I am trying to get hold of a written statement from Sun confirming this
stance, and if I obtain it I will post it here.

There's nothing out of the ordinary or unreasonable about any of this. The
answer, if you want an up-to-date Perl, is to install a second perl
somewhere else, say /usr/local/lib/perl5. Solaris even makes this easy
for you by putting its own perl in /usr/perl5. /usr/bin/perl is a link
to /usr/perl5/bin/perl and all the system scipts go to the native location,
so you can even link /usr/bin/perl to your perl and not break anything.

--
Christopher Mattern

"Which one you figure tracked us?"
"The ugly one, sir."
"...Could you be more specific?"
 
T

Tintin

Andrew Hamm said:
Anyway, I've had an amazing surprise - someone at the site has worked out
how to download and build Perl. Customers can achieve this? If they have
got it right then I'm happy as larry. All I'm waiting for is the output of
perl -V to be sure they made the correct config choices; I want it to be
all default except for one leeetle thing.

Would installing the latest Perl Solaris package from
http://sunfreeware.com/ be useful for you?
 
K

krakle

Abigail said:
However, IIRC (I don't have a box I can check at the moment) on Solaris,
the "system" perl

The what? perl? What's that? You mean Perl.
isn't /usr/bin/perl - instead, /usr/bin/perl is a link
to the "system" perl.

perl? You mean Perl.
You're free to replace the /usr/bin/perl link with
something of your choice, as the Solaris tools will use the real path
to the "system" perl. As long as you keep that perl
^^^ ^^^

Correct those 2 to Perl.
I think SUN did a better job of dealing with perl than many other OSses ^^^

Perl.

Why is the opinion of the Perl community important related to this issue?

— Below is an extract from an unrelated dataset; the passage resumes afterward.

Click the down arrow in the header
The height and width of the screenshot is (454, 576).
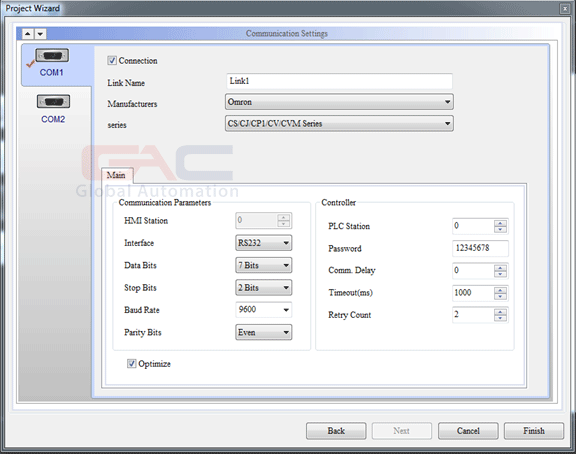[40, 34]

And you finally learned :)

I love the hypocritical Perl community whose corrections of others are
their own mistakes... God bless us...
 
T

Tad McClellan

Pinocchio said:
The what? perl? What's that? You mean Perl.


No he didn't.

perl? You mean Perl.


No he didn't.

^^^ ^^^

Correct those 2 to Perl.


No corrections are needed, since there are no mistakes there.

^^^

Perl.


No, perl.

And you finally learned :)


No, finally he wanted to refer to the programming language while
earlier he had been referring to the perl binary (the interpreter).

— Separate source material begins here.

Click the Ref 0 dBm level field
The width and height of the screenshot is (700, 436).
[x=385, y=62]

I love the hypocritical Perl community whose corrections of others are
their own mistakes... God bless us...


And I love those anti-community posters who display their ignorance
to thousands of people around the world while trying to sound
authoritative.

There is a FAQ about the difference between "perl" and "Perl" you know.
 
K

krakle

Tintin said:
No, he wrote 'perl' and really did mean 'perl', because it is 'perl'.

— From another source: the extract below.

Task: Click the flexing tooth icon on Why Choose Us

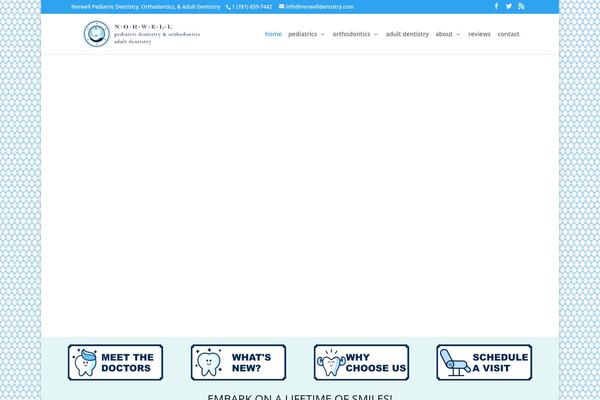Action: pos(330,362)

You need to recheck the FAQ.

perldoc -q difference


s/Correct those 2/It would be incorrect to change them/


And wouldn't it be nice if you checked the FAQ and learned the difference
yourself.



Pot, kettle, black

Perl language. Perl code. perl interputer.
 
K

krakle

Tad McClellan said:
There is a FAQ about the difference between "perl" and "Perl" you know.

Did you read them? I was correct.

Perl language. Perl code. perl interputer.
 
S

Sherm Pendley

krakle said:
Did you read them?

Has Tad read the FAQ? You can't be serious.
Perl language. Perl code. perl interputer.

Which is why you were wrong. Each and every instance of "perl" that you
claimed should have been "Perl" was in fact correct, as it was referring
to the *interpreter*, not the language.

sherm--
 
S

Sherm Pendley

krakle said:
The what? perl? What's that? You mean Perl.

No, he means perl. He's referring to the interpreter, not the language.
perl? You mean Perl.

Nope. The interpreter again.
^^^ ^^^
Correct those 2 to Perl.

Nope. The interpreter.
^^^
Perl.

Nope. The interpreter.
And you finally learned :)

No, he's referring to the language and not the interpreter here.

Krackle, get over yourself. Abigail has nothing to learn from you.
Abigail knew the difference between Perl and perl when you were still
riding the short bus to kindergarten.

sherm--
 
A

A. Sinan Unur

(e-mail address removed) (krakle) wrote in
Perl language. Perl code. perl interputer.

Define iterputer please. I don't think I have ever used one. I don't know
how I ever got by without one seeing as how vital it seems to Perl
programming.
 
P

Peter Wyzl

Sherm Pendley said:
Has Tad read the FAQ? You can't be serious.


Which is why you were wrong. Each and every instance of "perl" that you
claimed should have been "Perl" was in fact correct, as it was referring
to the *interpreter*, not the language.

The way I read the original quote this is referring to, the statement is
ambiguous in it's intent, therefore this debate rages more over an ambiguity
in the use of English than the difference between Perl and perl. Abigail
could just have easily meant Perl as perl, and someone who is more familiar
with Abigail would assume that theoretically correct capitalisation would
have been used. Particularly because of the varying capitalisation
throughout the article. However, English can be an imprecise language, and
the post could be read the other way.

Which boils down to this being an argument over semantics, not fact.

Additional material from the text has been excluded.